Belgian politician (1872–1944)

Paul-Émile (Paul Emil) Janson (30 May 1872 – 3 March 1944) was a francophone Belgian liberal politician who served as the Prime Minister of Belgium from 1937 to 1938. During the German occupation, he was arrested as a political prisoner and died in a German concentration camp in 1944.

==Biography==
Born in Brussels, Janson was the son of liberal statesman Paul Janson (died 1913).

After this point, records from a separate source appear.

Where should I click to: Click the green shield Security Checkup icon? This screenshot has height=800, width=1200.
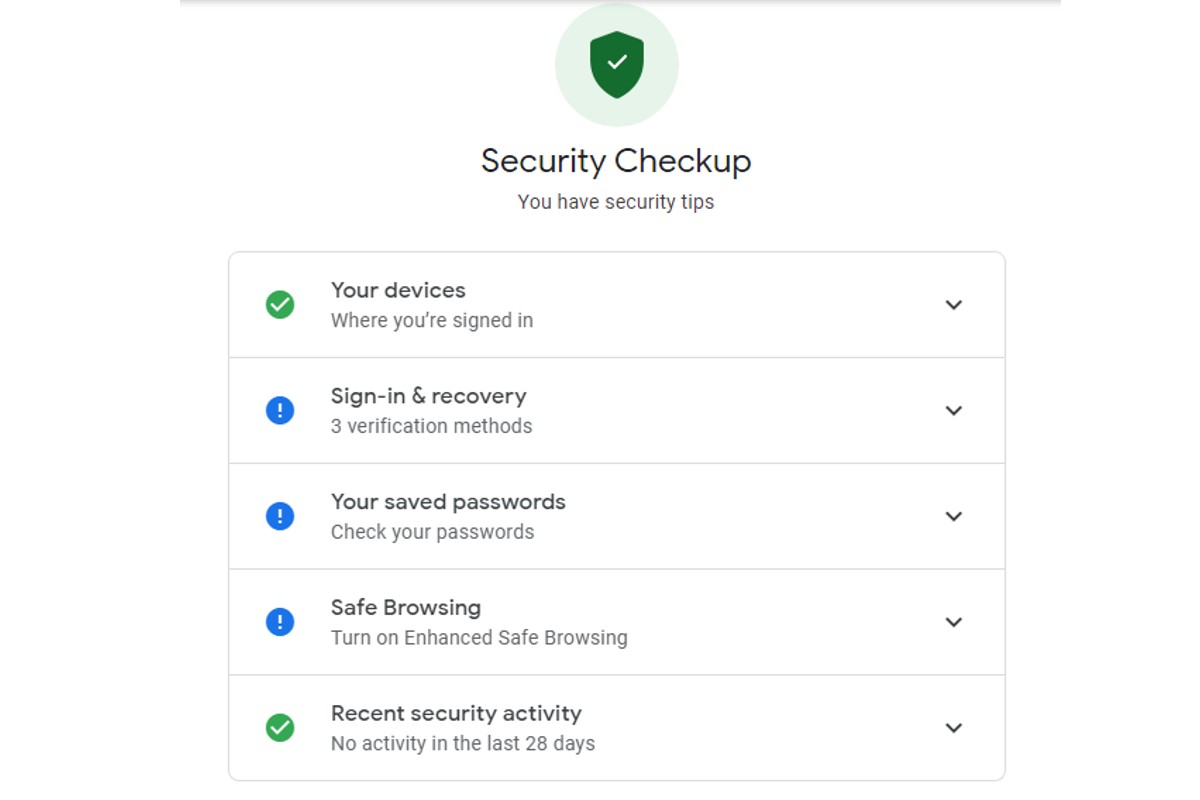point(616,63)

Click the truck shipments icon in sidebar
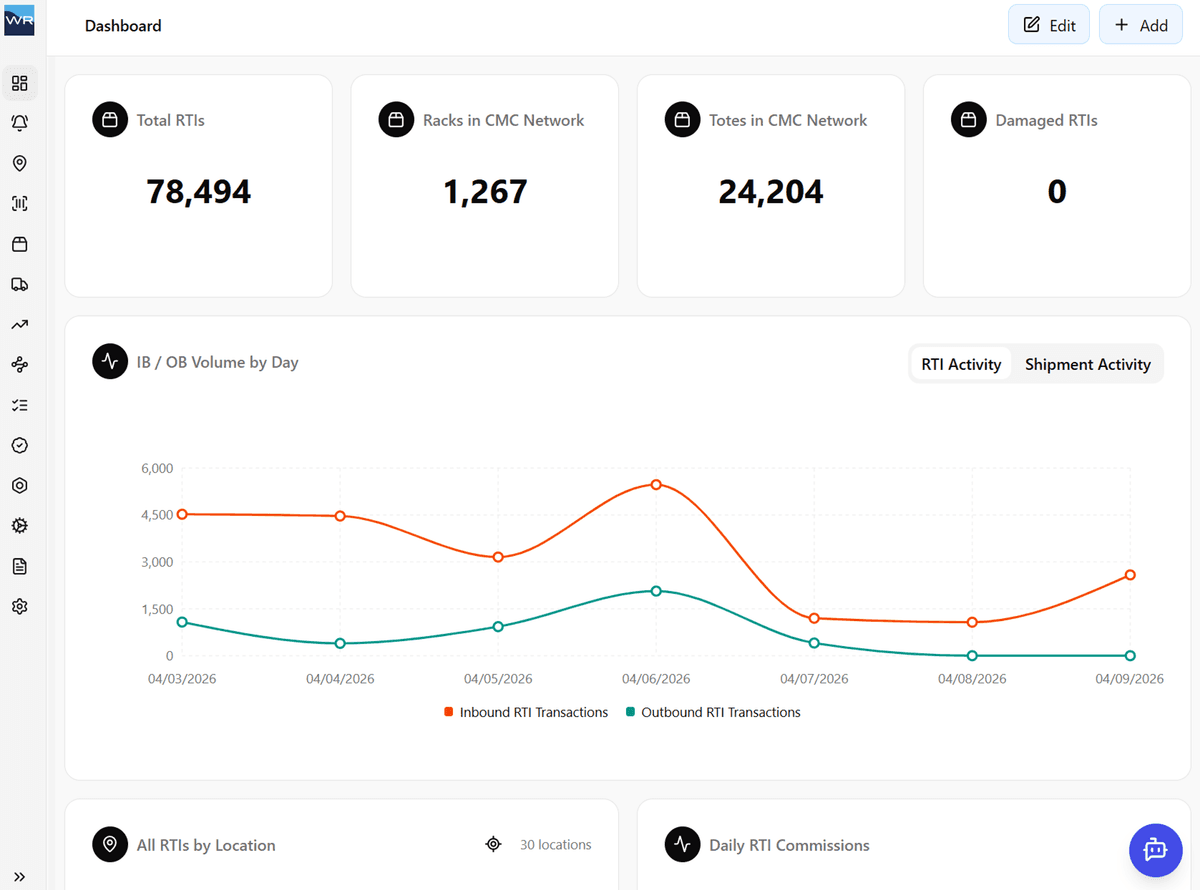tap(20, 284)
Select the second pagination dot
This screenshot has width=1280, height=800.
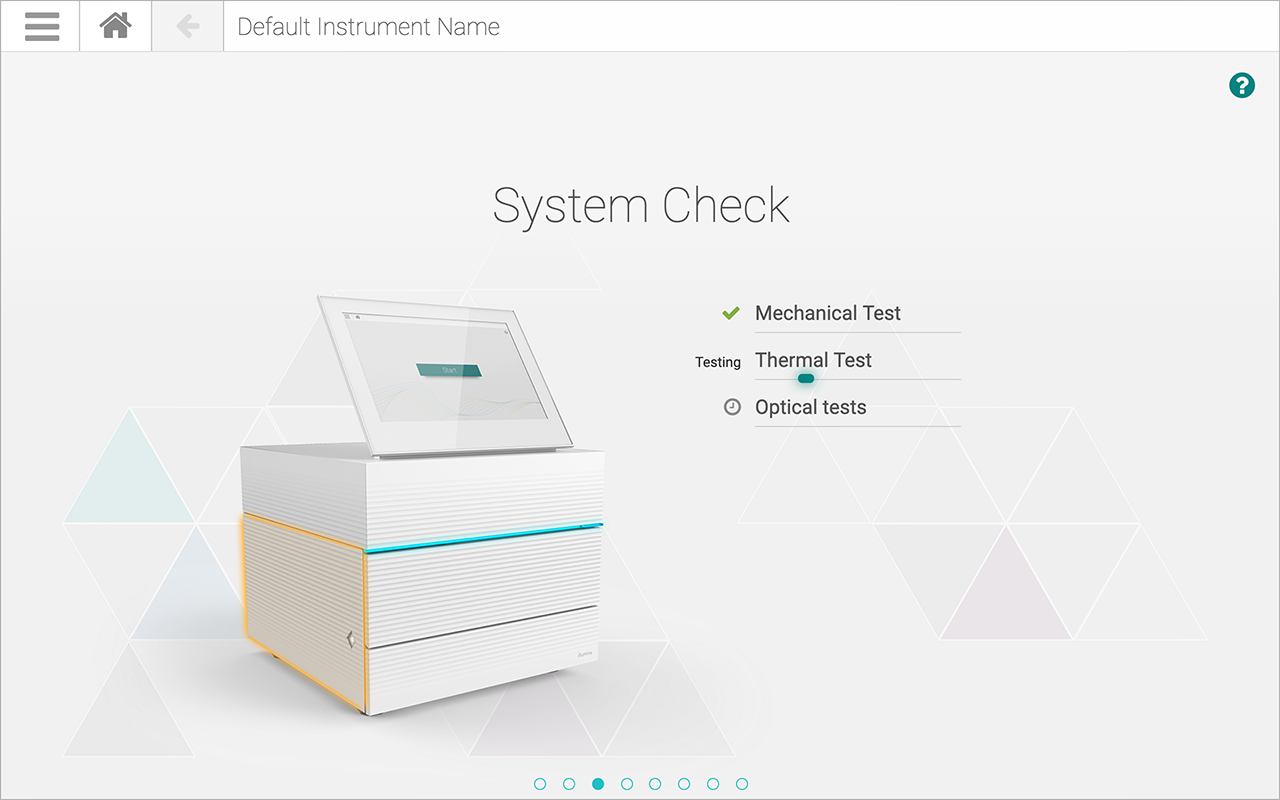(x=569, y=784)
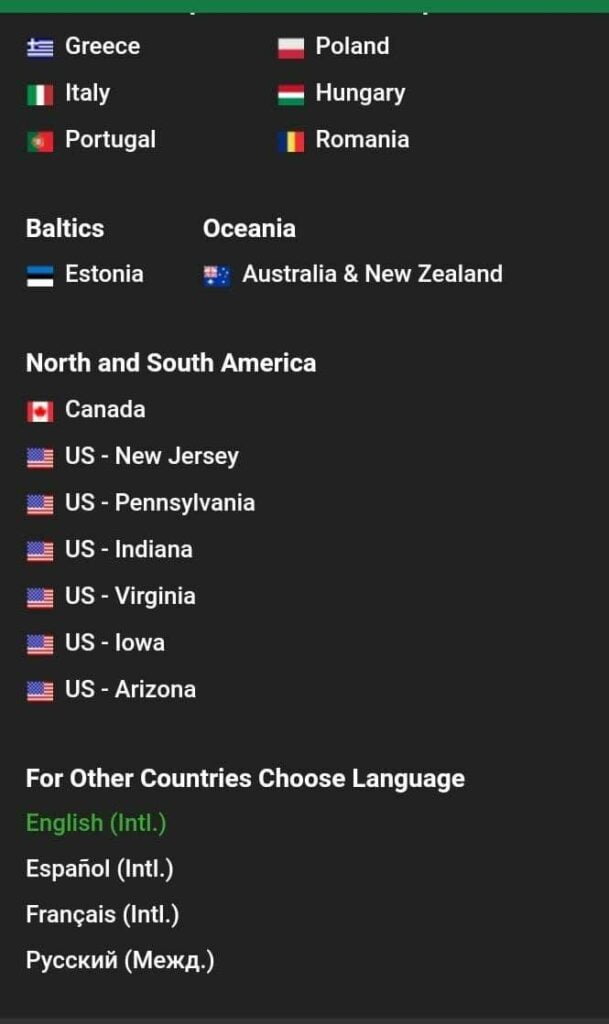Screen dimensions: 609x1024
Task: Click the Poland flag icon
Action: coord(291,47)
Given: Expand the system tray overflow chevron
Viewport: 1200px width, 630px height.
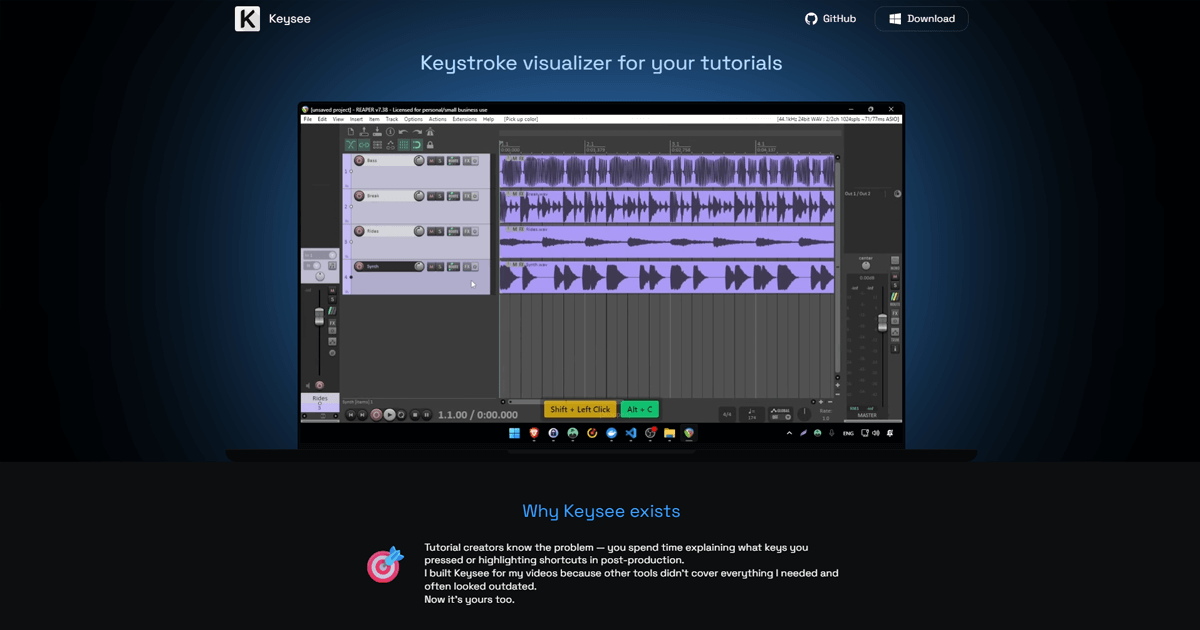Looking at the screenshot, I should (x=789, y=434).
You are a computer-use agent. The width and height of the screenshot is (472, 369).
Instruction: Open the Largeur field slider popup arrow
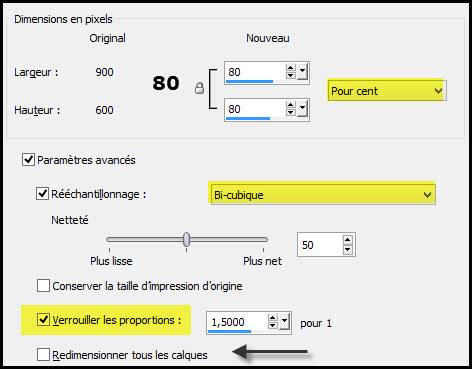[x=302, y=72]
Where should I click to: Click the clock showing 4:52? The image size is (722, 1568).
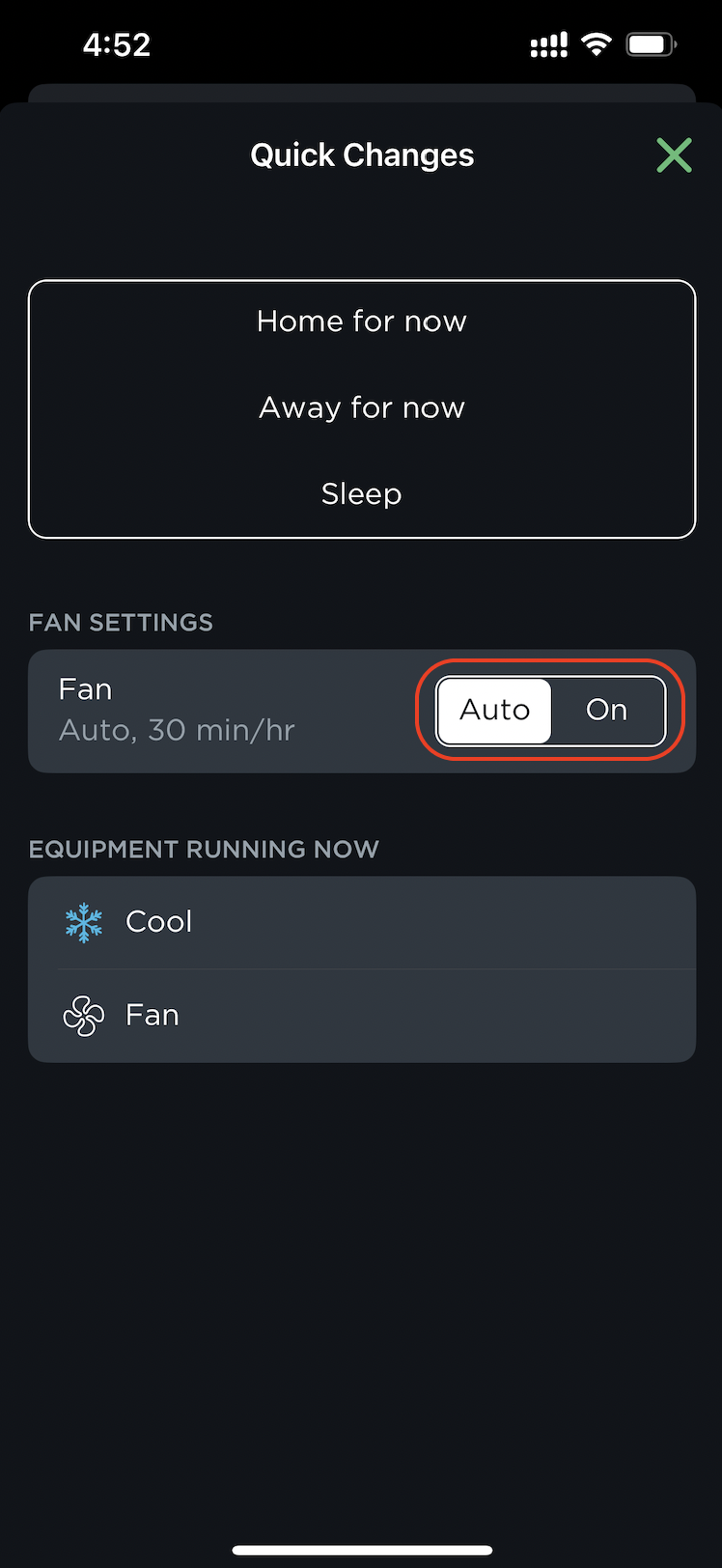tap(117, 43)
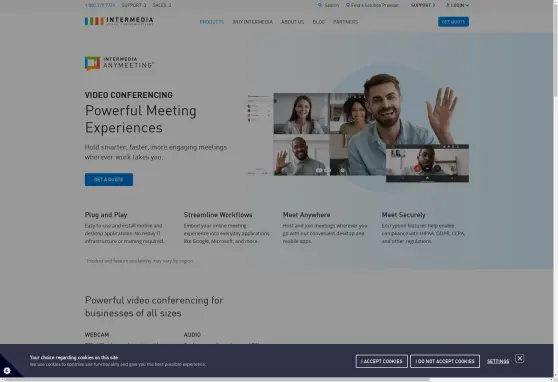This screenshot has width=558, height=382.
Task: Open the WHY INTERMEDIA menu
Action: point(252,22)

He studied law at the Free University of Brussels (now split into the Université libre de Bruxelles and the Vrije Universiteit Brussel), practised as a lawyer, and also taught at the university.

===Political career===
Janson was elected as a liberal to the Belgian Chamber of Representatives in 1910. He was not re-elected in 1912, but he was again elected in 1914. He held various minister posts, including War (1920), Justice (1927–1931; 1932–1934; 1939, 1940) and minister without portfolio (1940–1944). He was made an honorary minister of state in 1931.

He served as the 30th prime minister of Belgium in 1937–1938. In the early part of the Second World War, Janson served as foreign minister, and as minister without portfolio, in the government of Hubert Pierlot. He remained in France when the government in exile moved to London. In 1943 he was detained by the occupying German forces and incarcerated in Buchenwald concentration camp. He died there in 1944.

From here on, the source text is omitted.